Directrice du Centre d'études de la bande dessinée arabe de l'AUB et coordinatrice du programme de graphisme du département d'architecture et de design de l'université, Lina Ghaibeh gère également le prix annuel Mahmoud Kahil pour l'art de la bande dessinée et de l'illustration. L'exposition et « Palestine : Rehumani-zine the World », le zine arabe-anglais qu'elle a coédité avec Rana Tawil pour le prix Kahil 2024, s'appuient sur sa grande connaissance de cette forme d’expression artistique..

« Cette exposition a été planifiée dans le cadre de la neuvième édition du prix Kahil, explique Mme Ghaibeh. Les lauréats ont été annoncés, mais la célébration a été reportée. Nous ne pouvions pas reporter l'exposition. J'avais prévu de l'organiser en mai, mais Mona et moi avons décidé de lancer ensemble un événement en faveur de la Palestine, dont les recettes seront reversées au Fonds Ghassan Abou Sitta. »

Pour Lina Ghaibeh, comme pour Mona Hallak, il était important que la couleur de cet événement soit plus activiste qu'artistique. Comme l'indique le texte d'introduction, il s'agit de « confronter le spectateur à la réalité de ce qui se passe en ce moment même, d'affirmer la notion de lutte continue et d'amplifier l'appel de plus en plus pressant à mettre fin au “génocide” de la population de Gaza et à l'occupation de la Palestine ».

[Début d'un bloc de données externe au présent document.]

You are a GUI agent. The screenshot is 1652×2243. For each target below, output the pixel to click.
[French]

Ses décisions en matière de conservation découlent du fait que les candidatures pour le prix 2024 ont été clôturées un mois avant qu'Israël ne lance sa dernière attaque contre la bande de Gaza.

La conservatrice Lina Ghaibeh pose devant l'installation « Palestine : Drawing, documenting, defying » au théâtre al-Madina. Photo João Sousa/L'Orient Today

« C'était une honte de publier le livre du prix et l'exposition sans inclure aucune des œuvres que les artistes arabes partageaient sur diverses plateformes », dit-elle, « sans parler des 76 dernières années ».

Si la plupart des œuvres exposées réagissent aux événements survenus en Palestine depuis le 7 octobre, quelques-unes sont extraites de dessins animés et de livres pour enfants plus anciens – ce qui rappelle que, pour flagrant délit qu'il soit, le 15e bombardement de Gaza par Israël depuis 1948 n'a rien d'exceptionnel. « Si vous regardez les dessins animés des années 70 ou 80, vous comprendrez que ces choses sont arrivées continuellement, à plusieurs reprises, aux Palestiniens et aux habitants du Liban-Sud. »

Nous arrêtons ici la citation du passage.